Nevada’s large employers could see a change in how they manage sick leave for their employees if legislation passes through the Nevada Assembly this session.
Senate Bill 196, which would require certain employers with 50 employees or more to provide paid sick leave. Several local and national organizations are opposing the measure.
In a written statement, the Henderson Chamber of Commerce said, if passed, the legislation “could prove burdensome to businesses in terms of additional accounting and administrative support required to adhere to it,” as the legislation was introduced. It has since been amended.
The chamber was concerned the bill did not “adequately addresses how employers manage paid time off accrued by employees if they choose to leave the business on their own accord, among other concerns.”
The legislation passed the Senate on April 18 in a 12-9 vote; the proposed bill has since moved into the Assembly’s court; which, as of press time, has read the bill once and referred it to the Committee on Commerce and Labor.
Under SB196, employees can earn one hour of paid sick leave for every 30 hours worked. Employees could gain access to the benefit after 90 days of employment.

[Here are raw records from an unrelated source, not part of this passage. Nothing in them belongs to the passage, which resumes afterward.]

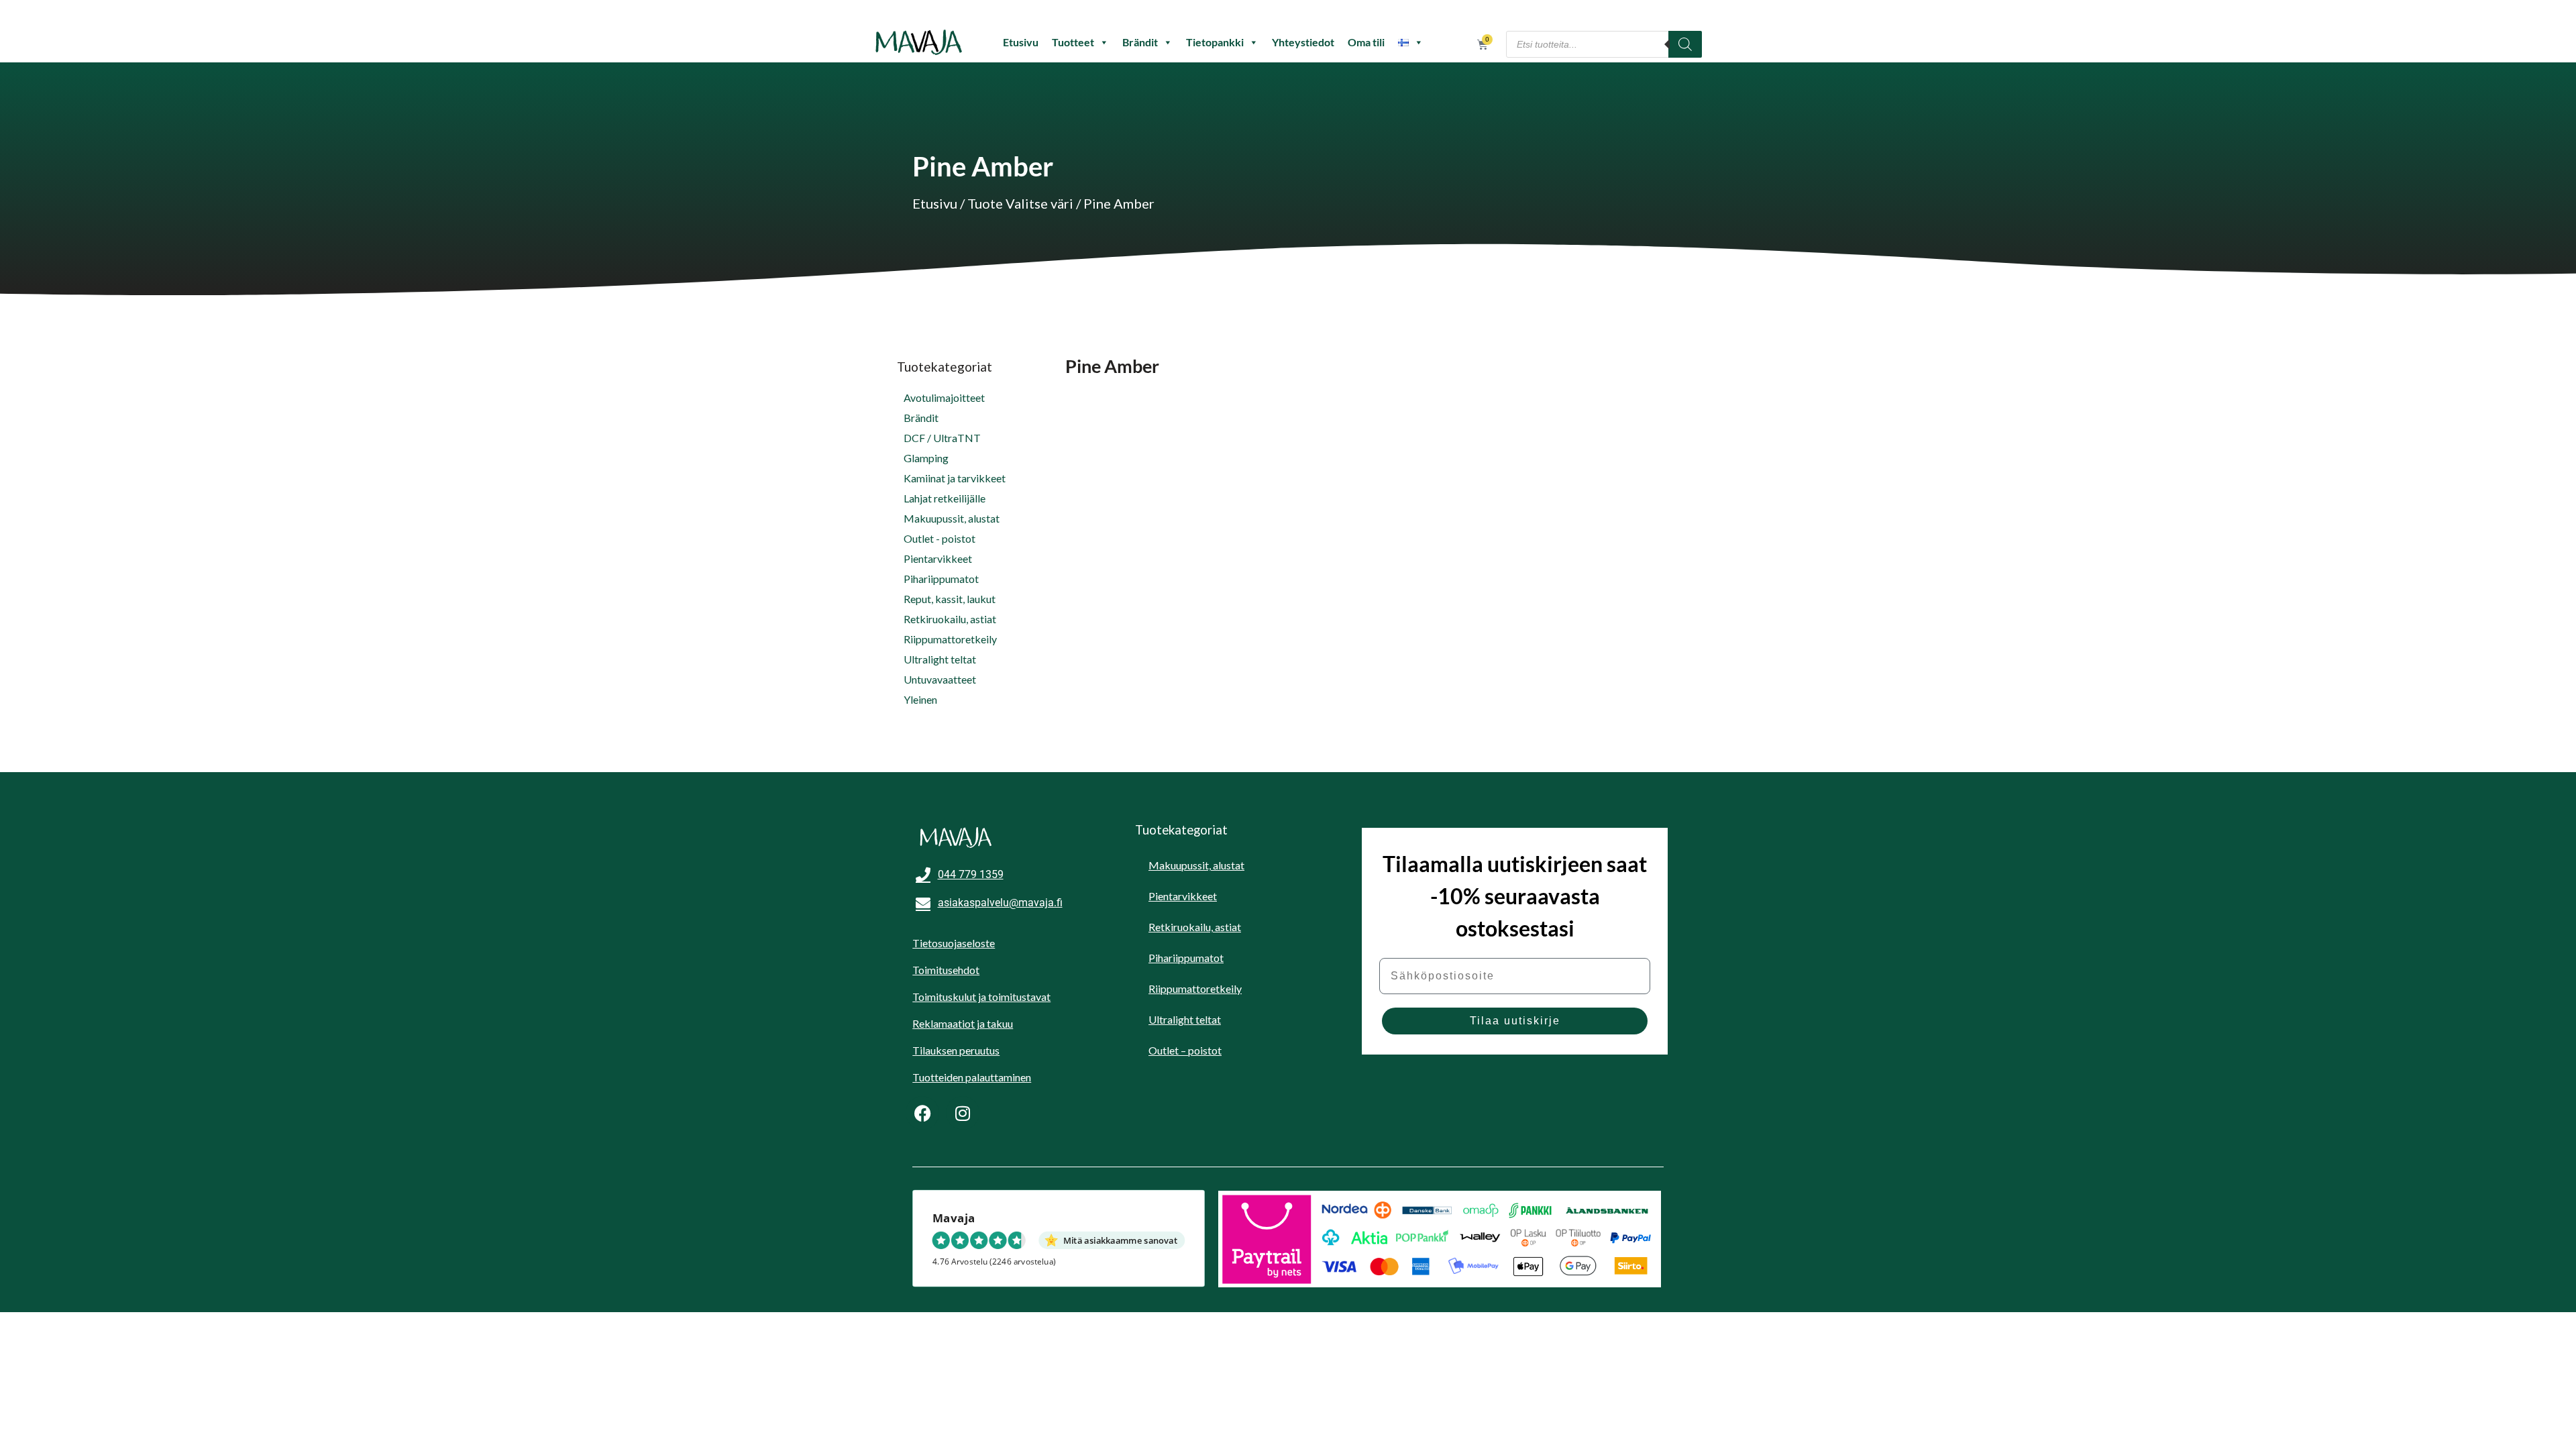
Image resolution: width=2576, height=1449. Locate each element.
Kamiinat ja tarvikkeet (955, 478)
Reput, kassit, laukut (950, 598)
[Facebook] (922, 1113)
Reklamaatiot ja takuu (962, 1023)
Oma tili (1366, 42)
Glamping (926, 457)
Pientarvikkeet (938, 558)
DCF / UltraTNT (942, 437)
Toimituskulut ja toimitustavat (981, 996)
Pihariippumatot (941, 578)
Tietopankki (1215, 42)
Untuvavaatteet (940, 679)
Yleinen (920, 699)
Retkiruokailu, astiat (950, 618)
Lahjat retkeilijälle (944, 498)
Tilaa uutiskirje (1515, 1020)
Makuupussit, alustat (952, 518)
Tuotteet (1073, 42)
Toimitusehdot (945, 969)
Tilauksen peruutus (956, 1050)
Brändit (1140, 42)
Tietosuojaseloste (953, 942)
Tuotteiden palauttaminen (971, 1077)
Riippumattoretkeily (950, 639)
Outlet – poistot (1185, 1050)
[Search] (1685, 44)
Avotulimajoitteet (944, 397)
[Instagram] (962, 1113)
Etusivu (1020, 42)
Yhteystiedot (1303, 42)
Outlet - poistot (939, 538)
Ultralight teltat (940, 659)
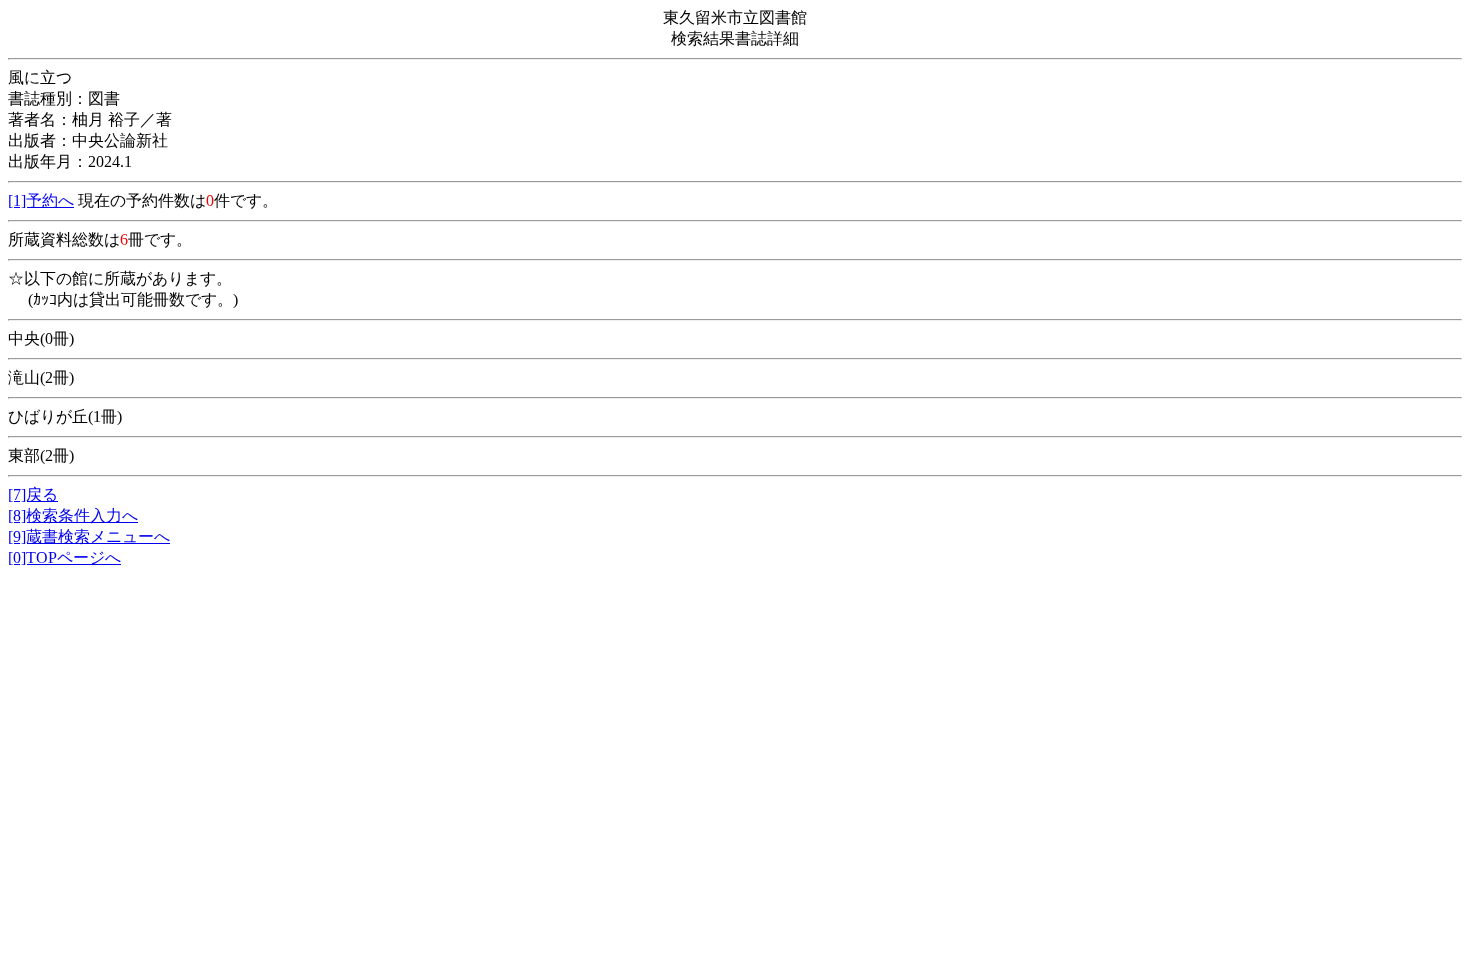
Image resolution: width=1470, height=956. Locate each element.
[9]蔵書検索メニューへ (89, 536)
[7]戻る (33, 494)
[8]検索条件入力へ (73, 515)
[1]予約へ (41, 200)
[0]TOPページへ (64, 557)
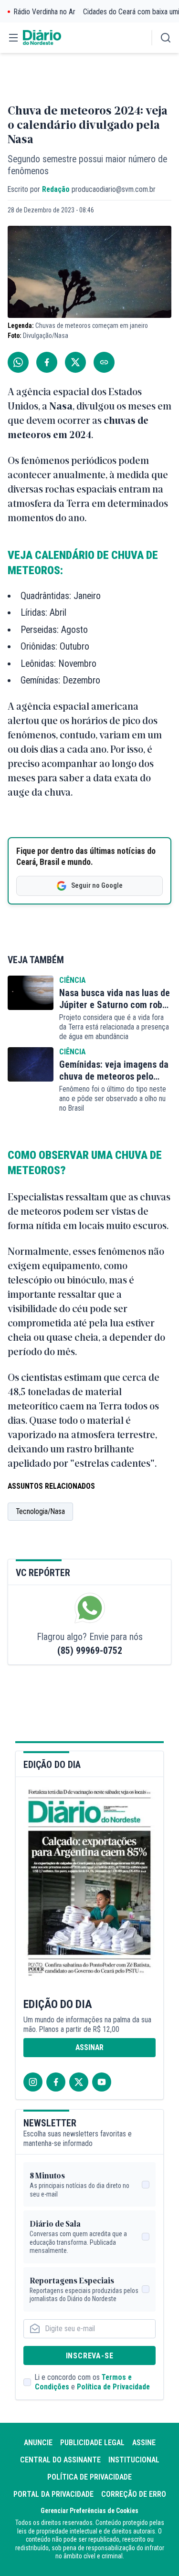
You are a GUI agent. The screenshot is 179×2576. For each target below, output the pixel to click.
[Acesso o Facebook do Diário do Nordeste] (55, 2082)
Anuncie (38, 2442)
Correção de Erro (133, 2494)
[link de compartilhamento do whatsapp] (18, 362)
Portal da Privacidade (53, 2494)
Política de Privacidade (113, 2386)
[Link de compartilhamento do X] (75, 362)
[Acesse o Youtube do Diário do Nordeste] (101, 2082)
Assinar (89, 2047)
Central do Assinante (60, 2459)
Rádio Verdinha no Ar (44, 11)
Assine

Employers do have options. They can limit the accrual to 48 hours per year and cap usage at 24 hours per year. The bill also exempts several categories of employees: those who are considered temporary employees and work on an occasional or irregular basis, construction workers, or employees in a bona fide executive, administrative or professional capacity, according to language in the bill.
There are also exemptions for employees under a bargaining agreement that provides employees with a minimum of 24 hours of paid sick leave per year, along with other stipulations. Some organizations are exempt that include “nonprofit religious, charitable, fraternal or other organization that qualifies as a tax-exempt organization,” language in the bill stated.
National industry organizations have concern over the bill’s implementation.
Will Hansen, senior vice president, retirement policy at the ERISA Industry Committee, said the bill allows for hours to carry over to the next year, not the typical situation for most employers.
Hansen said many employers typically frontload, whether it’s vacation or sick time, at the beginning of the year. And these hours don’t typically carry over to the following year. It’s usually a use-it-or-lose-it situation.
“The issue that we have with Nevada is that they’re mandating the carryover of any unused sick time, which is a lack of flexibility for our large employers,” Hansen said.